Guest editors: Wang Ning and Marshall Brown

Introduction by Guest Editors:

It is neither the best of times nor the worst of times. China is not now in turmoil.

Still, it remains a society undergoing rapid change, and powerful winds are blowing from China toward the rest of the world. Political, economic, ecological, even, on occasion in recent years, public health concerns have been thrust from China into the Western consciousness. We, as well as literary scholars in the West, cannot stop thinking about China.

What applies in the public arena is likewise true in our discipline. Chinese universities have been modernizing and expanding with a speed and a sense of style that continually astonish us, and the humanities fields that seem under threat in the United States are full of new life there. Senior scholars who lived through the genuine turmoil of the Cultural Revolution have guided their younger colleagues and eventual successors out of that troubled era and toward the future of a world in which China is quickly recovering its rightful place. This issue of MLQ is offered as an introduction to representative tendencies and tensions of the moment.

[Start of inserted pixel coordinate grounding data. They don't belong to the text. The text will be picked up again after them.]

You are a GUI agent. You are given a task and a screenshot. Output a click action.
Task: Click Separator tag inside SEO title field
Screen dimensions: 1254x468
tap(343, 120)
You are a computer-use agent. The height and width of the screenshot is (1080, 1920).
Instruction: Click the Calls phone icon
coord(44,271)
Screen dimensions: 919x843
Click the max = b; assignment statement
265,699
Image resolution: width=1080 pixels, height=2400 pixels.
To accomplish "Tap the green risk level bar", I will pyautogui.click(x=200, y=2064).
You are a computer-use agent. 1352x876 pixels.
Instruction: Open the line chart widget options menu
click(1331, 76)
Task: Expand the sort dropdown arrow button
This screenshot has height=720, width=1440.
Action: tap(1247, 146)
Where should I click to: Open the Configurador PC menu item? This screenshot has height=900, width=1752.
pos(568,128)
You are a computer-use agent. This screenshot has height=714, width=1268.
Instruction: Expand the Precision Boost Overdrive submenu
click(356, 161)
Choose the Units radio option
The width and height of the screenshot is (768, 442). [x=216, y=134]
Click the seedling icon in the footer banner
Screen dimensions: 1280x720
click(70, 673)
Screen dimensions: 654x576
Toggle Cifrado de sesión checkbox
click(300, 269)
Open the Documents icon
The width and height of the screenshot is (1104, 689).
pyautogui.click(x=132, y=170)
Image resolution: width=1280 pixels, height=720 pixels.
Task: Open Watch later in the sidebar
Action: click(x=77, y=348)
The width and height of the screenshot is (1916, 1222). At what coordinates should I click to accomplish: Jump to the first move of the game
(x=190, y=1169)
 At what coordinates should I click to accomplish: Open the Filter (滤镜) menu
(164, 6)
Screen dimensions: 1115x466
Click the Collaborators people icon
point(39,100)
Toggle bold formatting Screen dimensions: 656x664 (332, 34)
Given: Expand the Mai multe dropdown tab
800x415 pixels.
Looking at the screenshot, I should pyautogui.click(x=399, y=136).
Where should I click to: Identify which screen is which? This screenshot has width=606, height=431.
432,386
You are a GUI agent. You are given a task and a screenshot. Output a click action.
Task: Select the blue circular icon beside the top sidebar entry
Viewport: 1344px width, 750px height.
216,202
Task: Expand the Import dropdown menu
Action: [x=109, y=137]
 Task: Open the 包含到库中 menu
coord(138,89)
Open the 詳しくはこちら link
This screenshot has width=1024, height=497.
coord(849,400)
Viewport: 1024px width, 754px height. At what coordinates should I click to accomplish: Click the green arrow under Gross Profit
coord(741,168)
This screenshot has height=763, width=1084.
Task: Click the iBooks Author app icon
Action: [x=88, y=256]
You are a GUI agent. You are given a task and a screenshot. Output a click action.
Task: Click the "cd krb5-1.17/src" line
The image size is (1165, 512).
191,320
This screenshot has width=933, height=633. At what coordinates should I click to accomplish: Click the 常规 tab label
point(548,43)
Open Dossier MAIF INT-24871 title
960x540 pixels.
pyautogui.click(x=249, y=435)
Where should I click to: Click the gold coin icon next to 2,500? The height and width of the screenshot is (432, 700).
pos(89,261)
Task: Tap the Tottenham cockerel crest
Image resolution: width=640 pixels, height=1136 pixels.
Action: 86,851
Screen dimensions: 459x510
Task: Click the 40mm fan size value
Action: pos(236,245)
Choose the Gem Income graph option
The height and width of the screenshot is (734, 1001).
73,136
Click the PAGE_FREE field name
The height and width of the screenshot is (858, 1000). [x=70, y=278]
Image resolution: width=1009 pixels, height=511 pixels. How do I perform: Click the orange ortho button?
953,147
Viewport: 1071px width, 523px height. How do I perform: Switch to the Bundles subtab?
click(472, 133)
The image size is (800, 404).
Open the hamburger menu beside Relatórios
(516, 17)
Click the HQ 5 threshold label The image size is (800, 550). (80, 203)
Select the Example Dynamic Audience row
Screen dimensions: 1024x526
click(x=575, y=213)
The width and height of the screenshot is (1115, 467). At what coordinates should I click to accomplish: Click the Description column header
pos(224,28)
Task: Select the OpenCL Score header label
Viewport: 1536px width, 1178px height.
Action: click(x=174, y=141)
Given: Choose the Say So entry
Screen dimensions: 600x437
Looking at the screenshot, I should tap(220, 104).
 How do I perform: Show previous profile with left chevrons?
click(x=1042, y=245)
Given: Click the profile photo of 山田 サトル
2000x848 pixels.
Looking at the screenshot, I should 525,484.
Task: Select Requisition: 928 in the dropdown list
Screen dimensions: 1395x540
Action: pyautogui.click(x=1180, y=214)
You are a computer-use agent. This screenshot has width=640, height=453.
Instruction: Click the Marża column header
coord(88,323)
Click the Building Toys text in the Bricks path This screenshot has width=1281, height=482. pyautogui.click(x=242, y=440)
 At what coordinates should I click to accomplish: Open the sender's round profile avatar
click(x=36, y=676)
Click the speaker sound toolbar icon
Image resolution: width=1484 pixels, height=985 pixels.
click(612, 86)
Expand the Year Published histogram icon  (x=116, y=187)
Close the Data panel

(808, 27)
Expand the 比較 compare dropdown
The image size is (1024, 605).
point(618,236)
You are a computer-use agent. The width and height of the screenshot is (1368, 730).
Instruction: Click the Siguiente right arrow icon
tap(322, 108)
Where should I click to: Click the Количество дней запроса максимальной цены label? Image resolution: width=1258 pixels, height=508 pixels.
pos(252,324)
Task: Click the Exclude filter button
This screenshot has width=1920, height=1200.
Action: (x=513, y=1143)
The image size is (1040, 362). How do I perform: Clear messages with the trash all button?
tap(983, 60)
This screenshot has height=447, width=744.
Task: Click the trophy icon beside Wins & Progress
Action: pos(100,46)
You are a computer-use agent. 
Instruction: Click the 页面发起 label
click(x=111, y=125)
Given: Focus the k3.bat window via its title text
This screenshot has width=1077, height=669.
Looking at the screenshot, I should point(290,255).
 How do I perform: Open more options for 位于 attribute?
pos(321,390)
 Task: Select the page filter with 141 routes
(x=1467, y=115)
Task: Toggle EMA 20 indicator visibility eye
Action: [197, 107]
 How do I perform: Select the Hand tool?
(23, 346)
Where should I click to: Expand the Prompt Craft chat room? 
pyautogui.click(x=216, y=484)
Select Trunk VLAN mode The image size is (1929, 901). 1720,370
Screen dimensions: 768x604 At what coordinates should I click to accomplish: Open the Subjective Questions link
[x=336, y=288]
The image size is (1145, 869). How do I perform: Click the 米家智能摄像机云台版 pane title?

Although Western scholars often hear such sensational statements as “Literature is dead,” “Literary theory is dead,” and even “The golden era of cultural theory is long past,” literary and cultural theory is flourishing in China. Every year Chinese scholars publish original theoretical works and translations of Western scholarship, organize many conferences on literary theory, and engage in discussions on issues of literary creation and criticism. There also continues to be enthusiastic debate on cutting-edge theoretical issues in the Chinese context, such as postmodernism and its critical and creative reception in China, Derridean deconstruction, Edward Said’s orientalism, Fredric Jameson’s Marxist-postmodernist theory, the crisis of comparative literature and the rise of world literature, and parallel elements of cosmopolitanism in the West and in ancient China. Unfortunately, for lack of translation and critical introduction, some of these discussions are seldom heard in the outside world, like many renowned Chinese theorists or scholars, including Qian Zhongshu, Li Zehou, and Liu Zaifu. Consequently, Chinese-Western literary and cultural interaction remains largely unidirectional, with too few opportunities for balanced exchange. Almost all the important Western theorists have had their major works translated into Chinese, whereas few Chinese theorists and comparatists have published internationally or have been introduced to or translated for English-language academic circles. The present collection is meant to expand the dialogue between Chinese and Western theorists and literary scholars.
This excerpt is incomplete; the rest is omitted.